I have heard blanket statements lately that assert that DoEvents is evil but then I have also seen code that relies on DoEvents. In this article I will attempt to shed some light on why you might want to use DoEvents, possible problems with using it, and also suggest some alternatives to it. My goal with this article is to provide you enough information to help you make a decision to use DoEvents backed by an understanding of its pros and cons. This article is accompanied with code samples. Please feel free to post your feedback and questions in comments and I will try to respond to them.

So what is DoEvents?

DoEvents is a method available on the Application class in the System.Windows.Forms namespace. What is it good for? Well, Windows maintains a queue to hold various events like mouse click, resize, etc. While a control is responding to an event, all other events are held back in the queue. So if your application is taking unduly long to process a button-click, rest of the application would appear to freeze. Consequently it is possible that your application appears unresponsive while it is doing some heavy processing in response to an event. While you should ideally do heavy processing in an asynchronous manner to ensure that the UI doesn’t freeze, a quick and easy solution is to just call DoEvents() periodically to allow pending events to be sent to your application.

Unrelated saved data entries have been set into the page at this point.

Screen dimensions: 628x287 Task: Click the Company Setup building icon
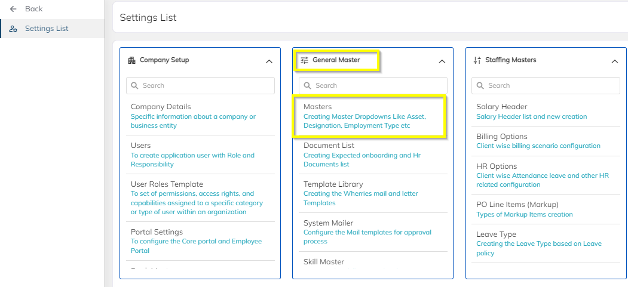point(132,60)
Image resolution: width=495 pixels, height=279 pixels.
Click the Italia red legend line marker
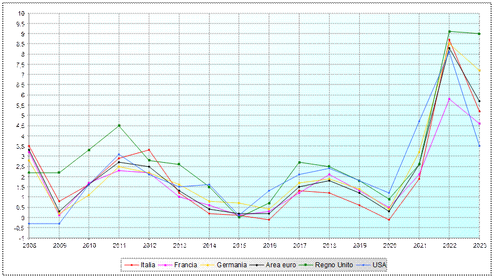pyautogui.click(x=132, y=265)
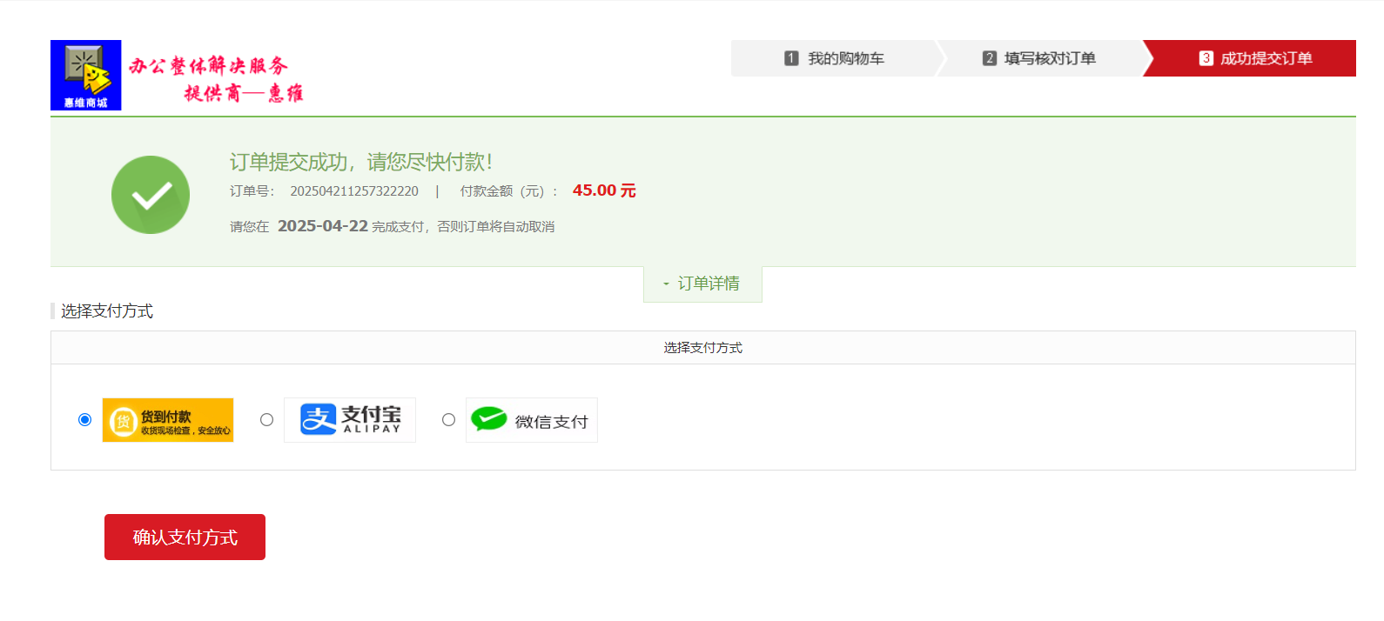Click the small arrow beside 订单详情
The width and height of the screenshot is (1384, 621).
point(666,284)
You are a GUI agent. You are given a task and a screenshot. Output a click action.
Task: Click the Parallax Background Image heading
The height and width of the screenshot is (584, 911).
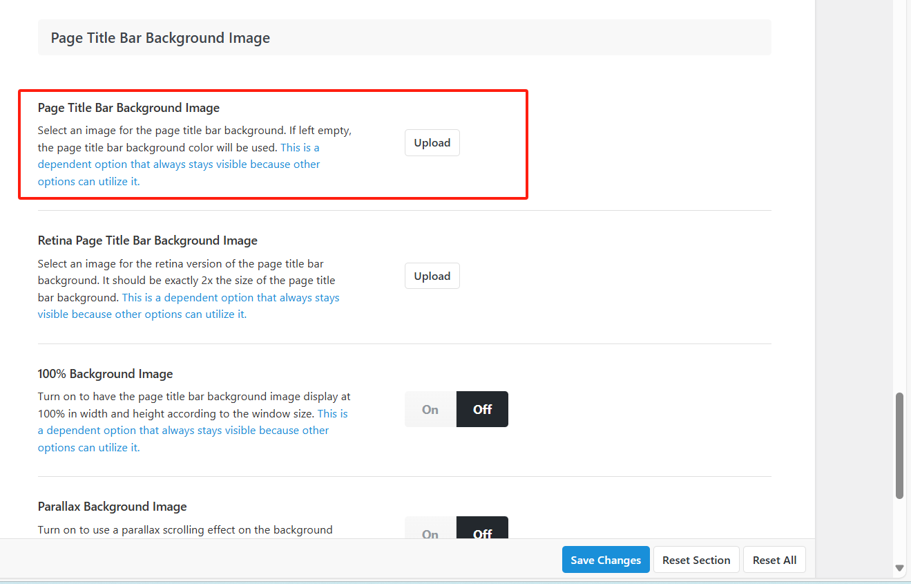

Here is an example to demonstrate the issue and how using DoEvents can solve the problem from a user’s perspective. You will find the executable and the code in the zip archive accompanying this article.

110707-2013-alookatdoev1.png

  1. Open the application and click on “Start Timer” button. The “Start Timer” button is wired to start a Windows.Forms.Timer.
            private void btnStartTimer_Click(object sender, EventArgs e)
            {
                this.timer1.Enabled = true;
                this.timer1.Start();
                this.timer1.Interval = 1000;
            }
  2. As you can see, the timer is configured to tick every 1000 ms (1 sec). The timer’s tick handler is written to append the current time to the textbox.
    private void timer1_Tick(object sender, EventArgs e)
    {
    this.txtLog.AppendText("Timer ticked at "
    + DateTime.Now.ToLongTimeString()
    + Environment.NewLine);
    }
  3. Now click on the “Start Processing” button and you will notice that the application freezes until the processing is finished. This button’s click event handler is written to simply loop over integers from 1 to 100000 and modify the Text property of the form to display each integer.
    private void btnStartProcessing_Click(object sender, EventArgs e)
    {
        for (int i = 0; i < 100000; i++)
        {
            this.Text = "Processing " + i.ToString();
        }
    }
  4. Now click on the “Start Processing With DoEvents()” button and you will notice that the application is more responsive. This button’s click event handler is written to call DoEvents() in the loop which is similar to the “Start Processing” button.
    private void btnProcessWithDoEvents_Click(object sender, EventArgs e)
    {
        for (int i = 0; i < 100000; i++)
        {
            this.Text = "Processing " + i.ToString();
            Application.DoEvents();
        }
    }

    The application became unresponsive when we didn’t call DoEvents() because none of the pending events were processed until all the handlers for btnStartProcessing’s click event returned (in our case there was just one handler). By calling DoEvents() inside btnStartProcessing_Click, the pending Tick events on the Timer were pushed to our code, text was appended to the Textbox, and the necessary controls were also repainted in a timely manner.Thus Windows.Forms.Application.DoEvents() gives us an easy way to improve the perceived performance of an application. However, as with everything else, there are some things we need to keep in mind when using this method.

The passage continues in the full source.